6:06 Gio is the pukiest pile of puke ever, tipping a long, soft shot from some loser Sharky McSharkyson (aka “McLaren”) past Marty. 3-2 Devils. Sutter calls what we can only hope isn’t a MacTavish-style timeout.
4:33 Oduya makes a good, simple play, clearing the zone smartly from the halfboards, and Doc praises him, adding, “Now is not time for a rabby-do [???] play.” We are puzzled. Pookie: “That’s a dialect of jive I don’t speak.”
3:17 Zach tries to throw a bone-rattling hit, but bounces off harmlessly. Pookie: “Zach is Phaneufing himself tonight. If you know what I mean.”
2:08 Langer is the king of obliviously breaking up plays and losing the puck in his feet, and now is a great example of that. The Sharks recover while Langer is standing just below the blue line, looking around frantically (with an unspoken, “Where did it go?? Where did it go??”) and realizing almost too late that the offensive flow has resumed around him.
1:59 A pileup in the crease finally draws a whistle, and when FSN cuts in to a tight angle of Marty at the bottom of the heap, it looks like he’s looking up at the official and asking, “Did I stop it?”

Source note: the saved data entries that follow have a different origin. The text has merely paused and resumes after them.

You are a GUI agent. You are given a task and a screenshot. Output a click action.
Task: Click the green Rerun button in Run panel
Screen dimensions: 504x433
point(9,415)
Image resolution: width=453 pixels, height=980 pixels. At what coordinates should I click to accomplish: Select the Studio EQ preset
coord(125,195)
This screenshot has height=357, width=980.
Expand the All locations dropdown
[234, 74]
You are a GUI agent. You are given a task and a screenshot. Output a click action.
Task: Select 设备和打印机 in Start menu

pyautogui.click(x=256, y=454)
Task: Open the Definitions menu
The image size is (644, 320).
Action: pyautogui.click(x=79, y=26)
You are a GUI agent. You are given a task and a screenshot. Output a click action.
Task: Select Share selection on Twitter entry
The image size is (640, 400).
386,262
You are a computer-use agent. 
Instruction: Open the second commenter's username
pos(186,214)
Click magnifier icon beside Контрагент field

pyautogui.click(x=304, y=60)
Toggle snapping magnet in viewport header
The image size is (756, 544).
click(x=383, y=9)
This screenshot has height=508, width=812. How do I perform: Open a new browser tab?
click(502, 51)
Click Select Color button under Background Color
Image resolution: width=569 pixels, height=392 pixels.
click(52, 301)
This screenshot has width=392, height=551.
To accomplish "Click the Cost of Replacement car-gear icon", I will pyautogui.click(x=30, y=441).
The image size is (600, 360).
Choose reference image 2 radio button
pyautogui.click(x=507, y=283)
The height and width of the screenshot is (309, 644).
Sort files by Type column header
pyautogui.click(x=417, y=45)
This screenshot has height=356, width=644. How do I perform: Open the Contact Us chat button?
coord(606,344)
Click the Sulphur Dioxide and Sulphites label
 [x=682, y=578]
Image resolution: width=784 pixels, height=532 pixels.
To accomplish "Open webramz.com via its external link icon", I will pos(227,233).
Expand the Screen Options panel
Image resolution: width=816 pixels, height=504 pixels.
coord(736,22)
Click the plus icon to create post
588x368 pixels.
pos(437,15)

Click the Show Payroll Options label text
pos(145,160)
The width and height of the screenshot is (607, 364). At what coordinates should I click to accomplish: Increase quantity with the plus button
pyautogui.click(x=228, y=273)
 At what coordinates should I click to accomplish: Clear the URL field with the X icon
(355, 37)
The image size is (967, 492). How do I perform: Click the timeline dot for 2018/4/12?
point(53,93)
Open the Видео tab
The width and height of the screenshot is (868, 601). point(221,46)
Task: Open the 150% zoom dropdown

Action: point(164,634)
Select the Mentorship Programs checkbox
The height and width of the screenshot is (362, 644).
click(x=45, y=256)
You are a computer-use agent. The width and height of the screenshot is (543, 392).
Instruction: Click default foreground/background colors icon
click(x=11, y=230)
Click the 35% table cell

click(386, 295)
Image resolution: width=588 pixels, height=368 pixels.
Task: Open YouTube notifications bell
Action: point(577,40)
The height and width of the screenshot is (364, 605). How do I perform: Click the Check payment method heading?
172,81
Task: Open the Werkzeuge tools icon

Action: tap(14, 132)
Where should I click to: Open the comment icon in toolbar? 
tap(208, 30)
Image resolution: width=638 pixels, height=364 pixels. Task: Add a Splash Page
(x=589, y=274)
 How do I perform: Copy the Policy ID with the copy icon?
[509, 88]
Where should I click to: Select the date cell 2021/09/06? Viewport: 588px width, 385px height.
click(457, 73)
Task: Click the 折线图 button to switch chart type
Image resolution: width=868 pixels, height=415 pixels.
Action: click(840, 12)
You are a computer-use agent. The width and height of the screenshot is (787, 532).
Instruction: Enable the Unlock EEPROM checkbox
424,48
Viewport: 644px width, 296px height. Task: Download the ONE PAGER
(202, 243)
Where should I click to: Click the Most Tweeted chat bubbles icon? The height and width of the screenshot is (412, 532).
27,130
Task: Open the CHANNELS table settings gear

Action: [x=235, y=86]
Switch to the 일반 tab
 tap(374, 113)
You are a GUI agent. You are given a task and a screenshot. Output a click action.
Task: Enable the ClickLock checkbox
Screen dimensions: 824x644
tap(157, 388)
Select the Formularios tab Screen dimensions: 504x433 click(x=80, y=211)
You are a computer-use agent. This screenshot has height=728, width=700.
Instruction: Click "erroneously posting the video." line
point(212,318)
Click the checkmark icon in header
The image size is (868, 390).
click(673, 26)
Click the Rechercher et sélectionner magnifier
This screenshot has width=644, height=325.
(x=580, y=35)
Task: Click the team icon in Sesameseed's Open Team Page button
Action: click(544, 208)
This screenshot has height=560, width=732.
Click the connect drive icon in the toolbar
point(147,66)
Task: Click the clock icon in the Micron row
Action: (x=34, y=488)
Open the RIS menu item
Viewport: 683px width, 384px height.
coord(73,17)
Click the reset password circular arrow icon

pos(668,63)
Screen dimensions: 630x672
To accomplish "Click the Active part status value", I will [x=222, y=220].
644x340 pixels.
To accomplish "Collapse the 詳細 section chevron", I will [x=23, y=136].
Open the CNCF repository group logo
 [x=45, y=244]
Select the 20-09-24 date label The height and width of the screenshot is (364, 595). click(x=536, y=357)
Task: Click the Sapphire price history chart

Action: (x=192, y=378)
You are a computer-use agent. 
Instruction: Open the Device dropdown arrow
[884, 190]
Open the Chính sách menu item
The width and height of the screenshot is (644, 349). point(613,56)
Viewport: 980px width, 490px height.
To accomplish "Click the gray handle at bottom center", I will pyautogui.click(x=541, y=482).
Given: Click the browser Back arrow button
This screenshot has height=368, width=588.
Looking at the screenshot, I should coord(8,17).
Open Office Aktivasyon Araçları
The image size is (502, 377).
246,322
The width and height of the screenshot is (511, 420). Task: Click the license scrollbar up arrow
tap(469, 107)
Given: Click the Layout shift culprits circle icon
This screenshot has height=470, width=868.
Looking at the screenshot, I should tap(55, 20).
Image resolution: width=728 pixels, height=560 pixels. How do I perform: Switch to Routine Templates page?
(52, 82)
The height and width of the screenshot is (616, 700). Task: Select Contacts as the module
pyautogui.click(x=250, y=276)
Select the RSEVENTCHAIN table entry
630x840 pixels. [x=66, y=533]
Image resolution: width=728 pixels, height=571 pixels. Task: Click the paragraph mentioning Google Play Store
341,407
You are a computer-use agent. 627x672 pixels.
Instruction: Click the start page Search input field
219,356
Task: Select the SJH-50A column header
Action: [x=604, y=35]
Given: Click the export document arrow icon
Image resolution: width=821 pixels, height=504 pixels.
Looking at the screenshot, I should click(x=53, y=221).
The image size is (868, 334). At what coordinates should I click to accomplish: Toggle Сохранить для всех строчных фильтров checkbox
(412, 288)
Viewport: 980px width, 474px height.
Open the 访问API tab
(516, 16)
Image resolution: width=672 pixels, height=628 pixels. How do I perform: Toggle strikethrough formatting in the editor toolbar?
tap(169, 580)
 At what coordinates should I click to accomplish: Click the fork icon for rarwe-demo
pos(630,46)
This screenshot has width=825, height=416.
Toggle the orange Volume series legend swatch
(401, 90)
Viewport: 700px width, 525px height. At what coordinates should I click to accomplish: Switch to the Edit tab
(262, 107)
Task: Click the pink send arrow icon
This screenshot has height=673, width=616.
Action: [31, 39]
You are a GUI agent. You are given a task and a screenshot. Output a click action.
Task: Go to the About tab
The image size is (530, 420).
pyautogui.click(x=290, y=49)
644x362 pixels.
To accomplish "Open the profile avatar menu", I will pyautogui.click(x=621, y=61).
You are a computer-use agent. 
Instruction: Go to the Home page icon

1:07 San Jose gets the extra attacker on the ice.
0:42 Marty curls over a shot, drawing a whistle quickly before he loses hold of the puck. Roenick taps the loose puck into the net well after the whistle goes, and Marty hops up, waving his stick at JR and getting up into his face while the two exchange what we have to imagine is delightfully hilarious smack talk. The whole sequence culminates in Paulie grabbing JR and wrestling him into the boards. Schnookie: “Paulie’s all, ‘I will dunk a bitch!’”
0:15 After some frenzied play and a few faceoffs in the Devils zone, Paulie emphatically clears the puck from one knee, and PauliePaulMartinNation holds its breath as the puck curls the length of the ice, just missing the empty net and crossing the line for an icing. FSN cuts to a closeup of Paulie, and he’s shaking his head as if to be like, “Yeah, well, I could have scored there if I wanted to. I just… didn’t want to. That’s all.” And then he adds, after the camera cuts away, “I will dunk a bitch!”
0:00 WOOOOOOOOOOOOOOOO!!!!!!!!!!!!!!! The Devils hang on for a 3-2 win! We immediately get to see the Sutter Women celebrating, including Gracie snapping pictures from her seat. FSN sticks around for the three stars, and the third star is, oddly, Patty. He doesn’t skate out for the announcement, and Schnookie remarks, “He’s probably just as surprised to be hearing he was a star as we are.”
All in all, this was a workmanlike performance by the Devils. They started slow, put the cat in the hat when it mattered most, then hung on to preserve the win (we won’t say they sat back, because some people don’t like when we assess their performance that way. And you know who you are!). We’ll take it.